SET TASK. Copy out every line of the records below, word for word and in the same order.

TASK INPUT.
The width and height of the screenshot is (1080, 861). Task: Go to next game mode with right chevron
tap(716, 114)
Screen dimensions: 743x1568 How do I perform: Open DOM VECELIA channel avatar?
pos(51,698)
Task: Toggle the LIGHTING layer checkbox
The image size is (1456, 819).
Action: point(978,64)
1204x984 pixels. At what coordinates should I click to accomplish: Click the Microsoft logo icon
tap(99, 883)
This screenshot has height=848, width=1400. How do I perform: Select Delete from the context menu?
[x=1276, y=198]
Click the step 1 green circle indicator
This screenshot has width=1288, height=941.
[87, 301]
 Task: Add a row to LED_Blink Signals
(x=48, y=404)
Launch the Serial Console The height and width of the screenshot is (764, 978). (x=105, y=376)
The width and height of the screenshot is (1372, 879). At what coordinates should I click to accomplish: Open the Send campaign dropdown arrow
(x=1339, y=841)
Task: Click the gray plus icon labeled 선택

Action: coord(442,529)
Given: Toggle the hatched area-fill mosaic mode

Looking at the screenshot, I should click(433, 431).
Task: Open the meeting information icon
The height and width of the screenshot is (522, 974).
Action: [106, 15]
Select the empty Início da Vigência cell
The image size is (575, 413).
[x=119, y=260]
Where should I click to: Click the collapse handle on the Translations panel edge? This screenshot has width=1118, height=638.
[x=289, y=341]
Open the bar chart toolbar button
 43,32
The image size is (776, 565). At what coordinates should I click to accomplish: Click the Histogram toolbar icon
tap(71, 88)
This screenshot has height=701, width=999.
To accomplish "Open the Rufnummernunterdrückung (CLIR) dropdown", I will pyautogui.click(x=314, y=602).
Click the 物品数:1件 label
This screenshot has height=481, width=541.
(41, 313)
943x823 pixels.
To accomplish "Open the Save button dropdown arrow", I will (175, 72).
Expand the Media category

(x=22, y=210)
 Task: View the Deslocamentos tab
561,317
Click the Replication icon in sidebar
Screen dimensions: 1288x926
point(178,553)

ANSWER FOR THIS EXERCISE.
The width and height of the screenshot is (1080, 861). Task: Go to next game mode with right chevron
tap(716, 114)
Screen dimensions: 743x1568 How do I perform: Open DOM VECELIA channel avatar?
pos(51,698)
Task: Toggle the LIGHTING layer checkbox
The image size is (1456, 819).
Action: point(978,64)
1204x984 pixels. At what coordinates should I click to accomplish: Click the Microsoft logo icon
tap(99, 883)
This screenshot has height=848, width=1400. How do I perform: Select Delete from the context menu?
[x=1276, y=198]
Click the step 1 green circle indicator
This screenshot has width=1288, height=941.
[87, 301]
 Task: Add a row to LED_Blink Signals
(x=48, y=404)
Launch the Serial Console The height and width of the screenshot is (764, 978). (x=105, y=376)
The width and height of the screenshot is (1372, 879). At what coordinates should I click to accomplish: Open the Send campaign dropdown arrow
(x=1339, y=841)
Task: Click the gray plus icon labeled 선택

Action: coord(442,529)
Given: Toggle the hatched area-fill mosaic mode

Looking at the screenshot, I should click(433, 431).
Task: Open the meeting information icon
The height and width of the screenshot is (522, 974).
Action: [106, 15]
Select the empty Início da Vigência cell
The image size is (575, 413).
[x=119, y=260]
Where should I click to: Click the collapse handle on the Translations panel edge? This screenshot has width=1118, height=638.
[x=289, y=341]
Open the bar chart toolbar button
 43,32
The image size is (776, 565). At what coordinates should I click to accomplish: Click the Histogram toolbar icon
tap(71, 88)
This screenshot has height=701, width=999.
To accomplish "Open the Rufnummernunterdrückung (CLIR) dropdown", I will pyautogui.click(x=314, y=602).
Click the 物品数:1件 label
This screenshot has height=481, width=541.
(41, 313)
943x823 pixels.
To accomplish "Open the Save button dropdown arrow", I will (175, 72).
Expand the Media category

(x=22, y=210)
 Task: View the Deslocamentos tab
561,317
Click the Replication icon in sidebar
Screen dimensions: 1288x926
point(178,553)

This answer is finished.